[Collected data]
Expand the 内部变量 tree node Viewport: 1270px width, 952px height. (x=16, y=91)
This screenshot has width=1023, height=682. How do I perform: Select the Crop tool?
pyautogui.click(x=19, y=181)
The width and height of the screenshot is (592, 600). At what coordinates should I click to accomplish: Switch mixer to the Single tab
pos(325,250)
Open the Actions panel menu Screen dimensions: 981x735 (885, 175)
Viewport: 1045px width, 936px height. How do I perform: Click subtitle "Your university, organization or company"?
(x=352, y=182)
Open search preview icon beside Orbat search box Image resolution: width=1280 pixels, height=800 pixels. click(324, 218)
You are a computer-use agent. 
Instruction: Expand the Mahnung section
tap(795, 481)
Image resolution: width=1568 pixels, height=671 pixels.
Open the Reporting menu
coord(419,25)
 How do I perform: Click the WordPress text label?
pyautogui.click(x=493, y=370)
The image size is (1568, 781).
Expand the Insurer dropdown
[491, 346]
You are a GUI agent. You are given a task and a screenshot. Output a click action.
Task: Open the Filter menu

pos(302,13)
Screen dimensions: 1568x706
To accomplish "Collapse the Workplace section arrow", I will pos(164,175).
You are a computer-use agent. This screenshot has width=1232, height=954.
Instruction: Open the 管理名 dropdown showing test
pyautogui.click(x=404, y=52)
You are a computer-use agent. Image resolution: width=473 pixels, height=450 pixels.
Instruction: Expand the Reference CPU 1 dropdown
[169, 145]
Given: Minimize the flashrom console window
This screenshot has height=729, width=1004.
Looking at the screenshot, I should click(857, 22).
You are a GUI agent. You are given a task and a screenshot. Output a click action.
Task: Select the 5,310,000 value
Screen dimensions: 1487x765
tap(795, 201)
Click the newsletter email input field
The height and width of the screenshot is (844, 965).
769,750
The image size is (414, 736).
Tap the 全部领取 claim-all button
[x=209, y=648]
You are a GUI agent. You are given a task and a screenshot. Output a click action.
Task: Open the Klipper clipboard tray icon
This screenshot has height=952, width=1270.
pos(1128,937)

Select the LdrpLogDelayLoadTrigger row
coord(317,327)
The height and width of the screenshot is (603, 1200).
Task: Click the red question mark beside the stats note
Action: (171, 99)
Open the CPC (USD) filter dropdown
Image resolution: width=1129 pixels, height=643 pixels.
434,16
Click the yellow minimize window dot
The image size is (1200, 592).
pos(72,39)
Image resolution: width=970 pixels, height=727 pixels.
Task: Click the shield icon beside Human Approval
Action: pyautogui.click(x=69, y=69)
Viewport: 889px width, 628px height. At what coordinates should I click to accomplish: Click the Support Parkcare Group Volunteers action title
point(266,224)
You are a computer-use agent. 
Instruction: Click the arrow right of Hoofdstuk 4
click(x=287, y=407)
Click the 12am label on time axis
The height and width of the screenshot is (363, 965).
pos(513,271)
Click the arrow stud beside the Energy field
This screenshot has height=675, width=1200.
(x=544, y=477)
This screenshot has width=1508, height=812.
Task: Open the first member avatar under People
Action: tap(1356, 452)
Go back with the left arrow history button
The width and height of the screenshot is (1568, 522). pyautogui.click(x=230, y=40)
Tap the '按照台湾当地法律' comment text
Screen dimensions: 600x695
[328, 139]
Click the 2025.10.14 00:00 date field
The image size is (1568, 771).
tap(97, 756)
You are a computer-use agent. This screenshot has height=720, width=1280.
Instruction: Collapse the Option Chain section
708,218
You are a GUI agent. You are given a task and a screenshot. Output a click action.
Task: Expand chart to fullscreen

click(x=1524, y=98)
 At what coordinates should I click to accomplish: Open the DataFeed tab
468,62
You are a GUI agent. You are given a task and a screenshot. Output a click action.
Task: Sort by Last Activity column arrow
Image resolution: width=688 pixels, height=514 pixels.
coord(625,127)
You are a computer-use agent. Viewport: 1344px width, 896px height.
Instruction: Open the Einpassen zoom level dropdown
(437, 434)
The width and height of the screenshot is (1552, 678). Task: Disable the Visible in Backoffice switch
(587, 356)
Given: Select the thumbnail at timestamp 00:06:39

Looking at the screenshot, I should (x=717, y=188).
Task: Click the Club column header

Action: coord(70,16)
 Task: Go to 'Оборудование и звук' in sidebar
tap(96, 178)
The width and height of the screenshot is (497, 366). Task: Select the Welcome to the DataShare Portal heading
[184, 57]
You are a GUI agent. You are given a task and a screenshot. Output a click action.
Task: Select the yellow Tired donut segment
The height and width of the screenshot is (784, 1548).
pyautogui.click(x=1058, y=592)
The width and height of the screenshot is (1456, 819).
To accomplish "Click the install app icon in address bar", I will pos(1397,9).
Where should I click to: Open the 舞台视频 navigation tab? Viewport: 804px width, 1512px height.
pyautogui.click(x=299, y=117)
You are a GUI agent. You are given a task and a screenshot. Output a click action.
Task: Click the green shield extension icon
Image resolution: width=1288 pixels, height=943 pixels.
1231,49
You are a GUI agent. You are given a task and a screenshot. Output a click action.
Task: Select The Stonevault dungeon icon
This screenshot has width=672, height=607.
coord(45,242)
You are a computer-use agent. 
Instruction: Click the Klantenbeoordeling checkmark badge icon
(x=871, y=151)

WHAT THE TASK ASKS = Search the records above for the string "yellow" and copy each line that holds it.

ANSWER SPACE =
Click the yellow minimize window dot
Task: Select the yellow Tired donut segment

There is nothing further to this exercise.